> Directions for this task:
Check each line of the listing, and copy it if it contains the word "settings".

> Recorded data:
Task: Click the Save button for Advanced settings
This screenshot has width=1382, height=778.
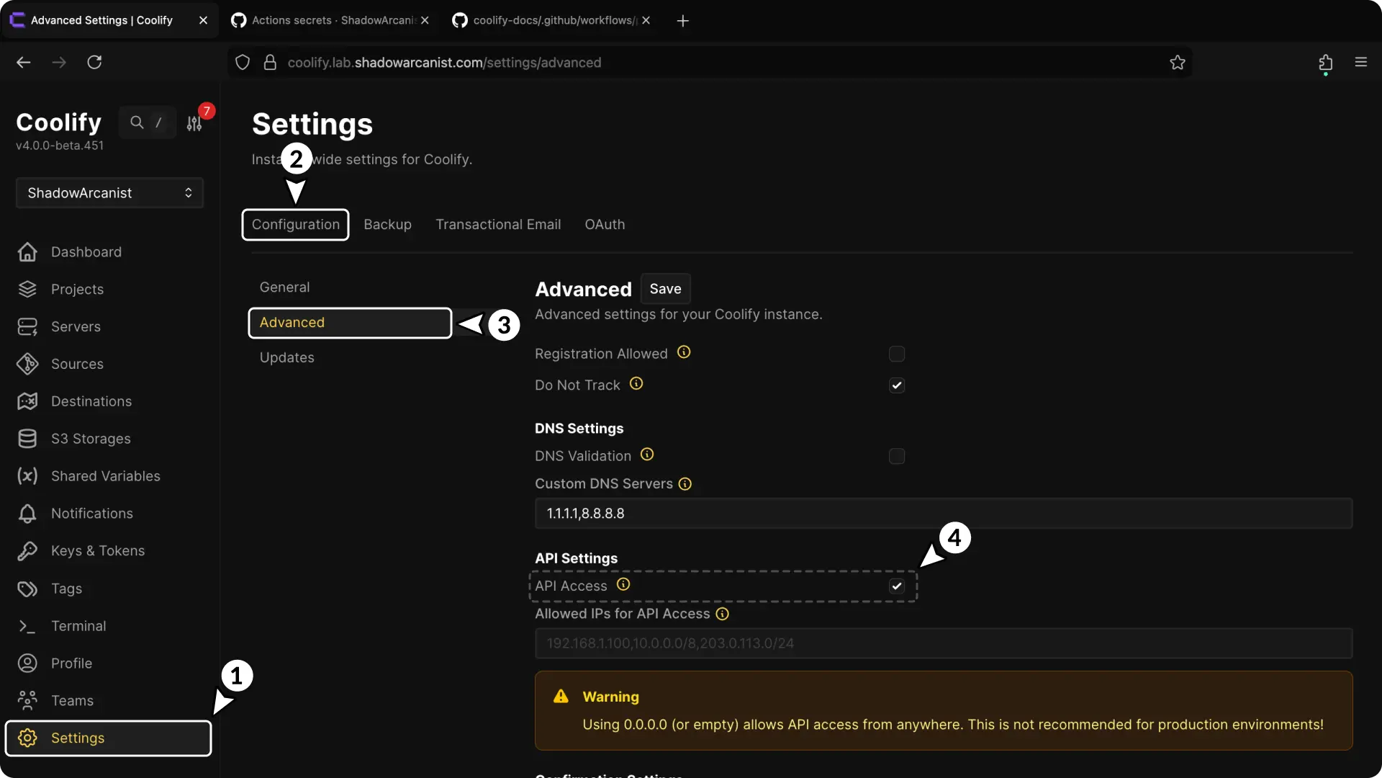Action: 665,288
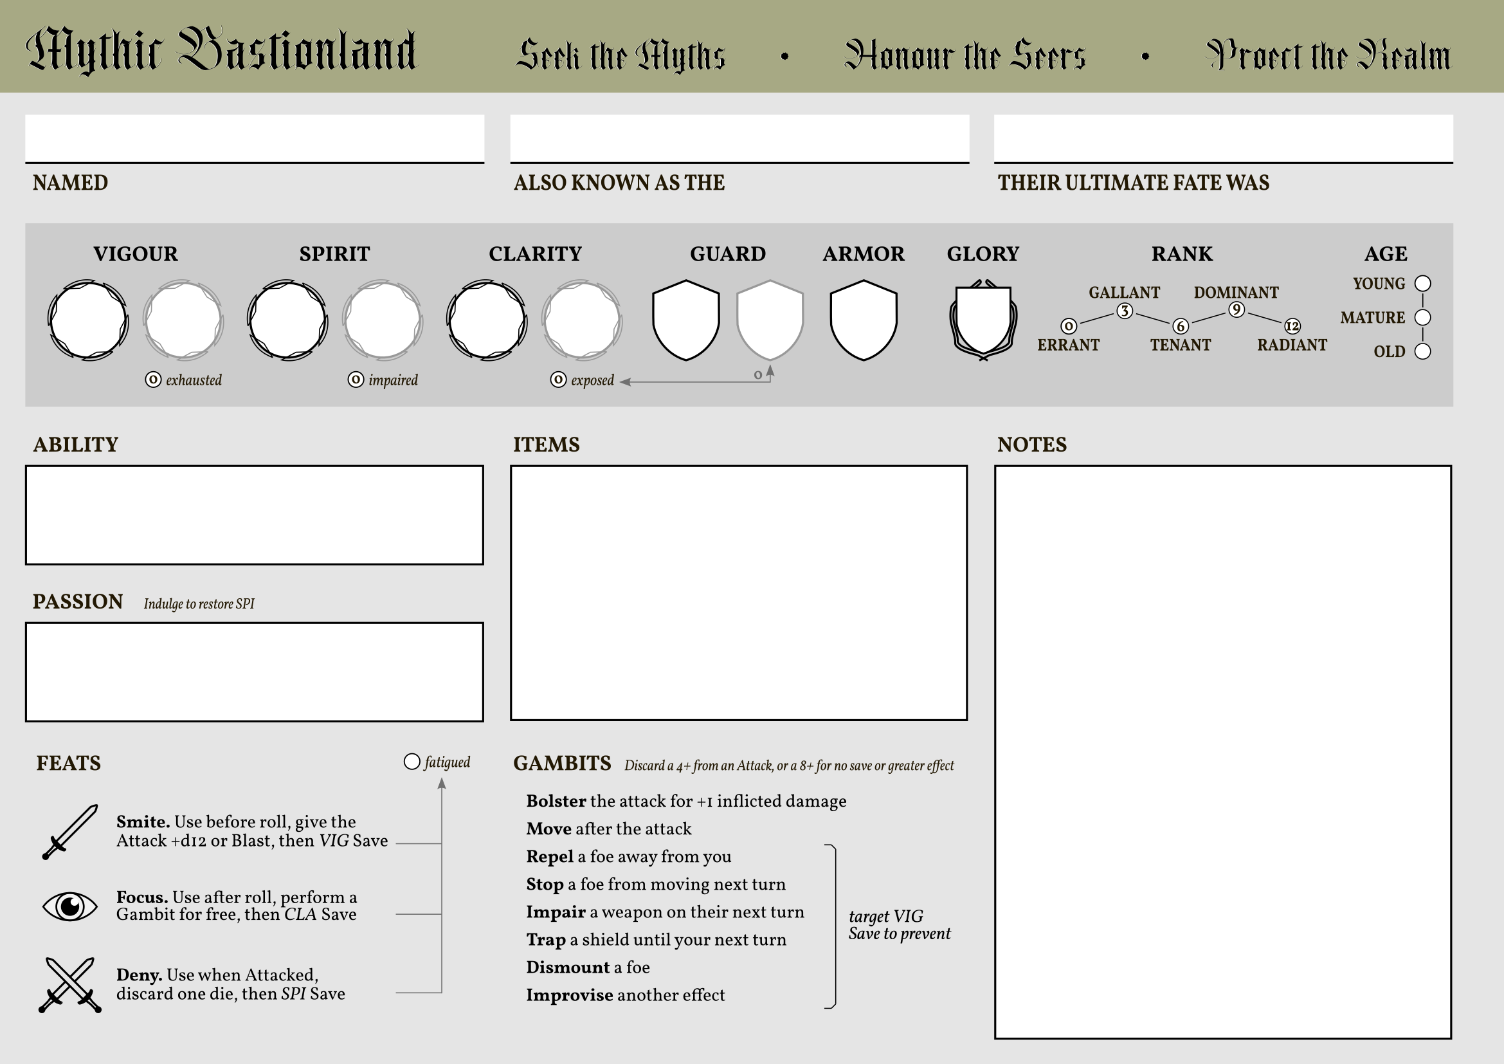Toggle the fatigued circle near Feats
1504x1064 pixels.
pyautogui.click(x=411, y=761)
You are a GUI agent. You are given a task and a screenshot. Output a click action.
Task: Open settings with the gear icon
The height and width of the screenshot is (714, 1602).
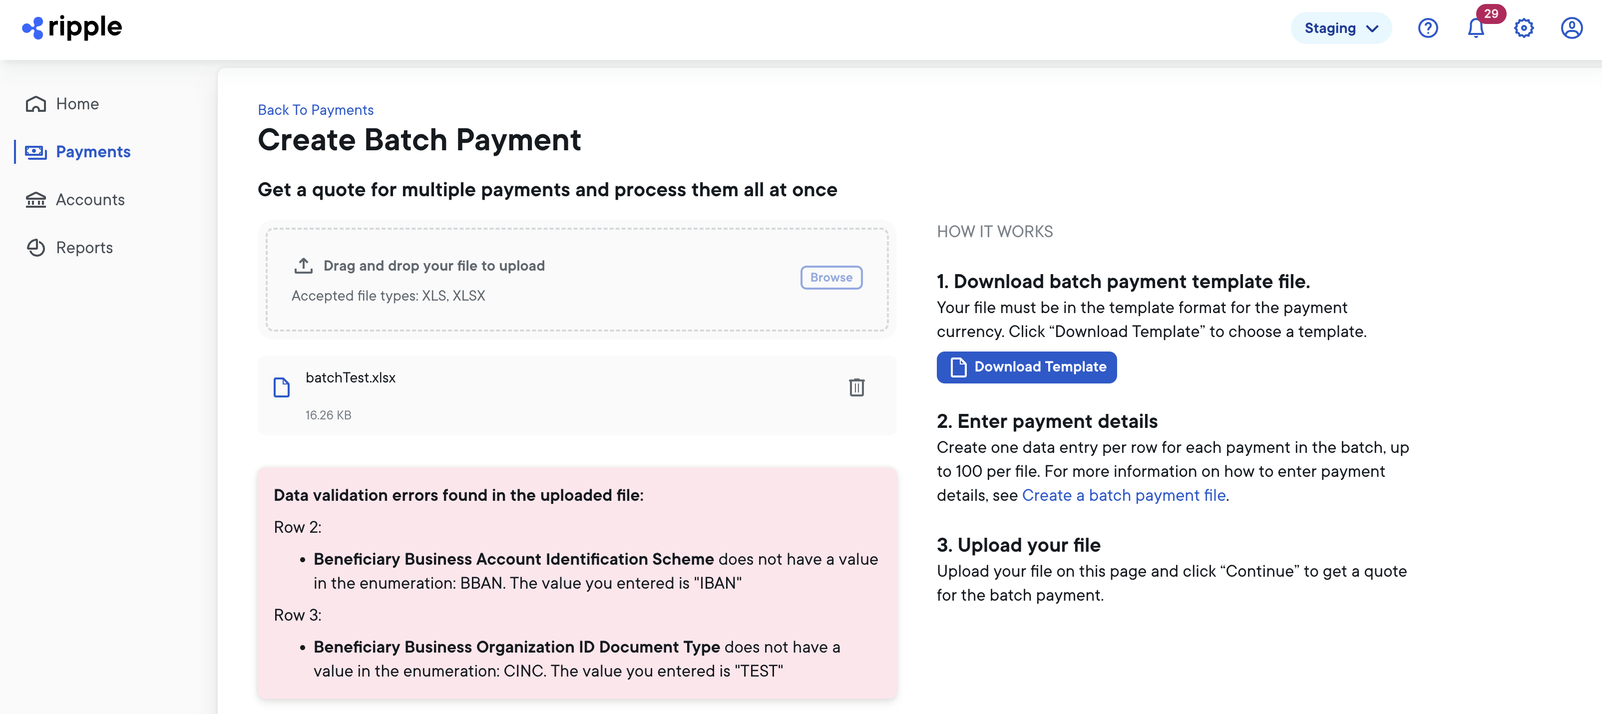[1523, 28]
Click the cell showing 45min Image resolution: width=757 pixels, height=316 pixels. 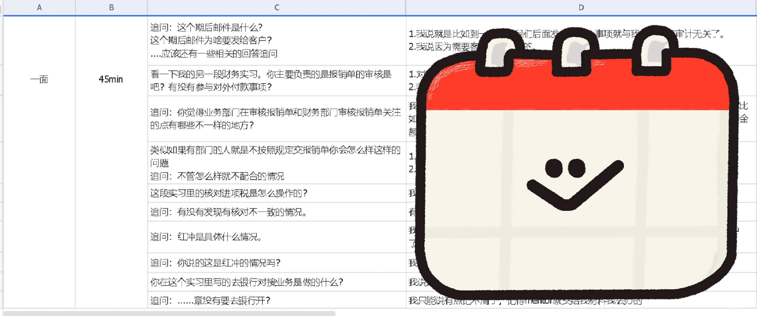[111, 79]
* * *
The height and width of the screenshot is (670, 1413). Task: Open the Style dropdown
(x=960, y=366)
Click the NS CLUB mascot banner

> Solution to the exercise:
Task: Click the Save button for Advanced settings
Task: Open settings with the gear icon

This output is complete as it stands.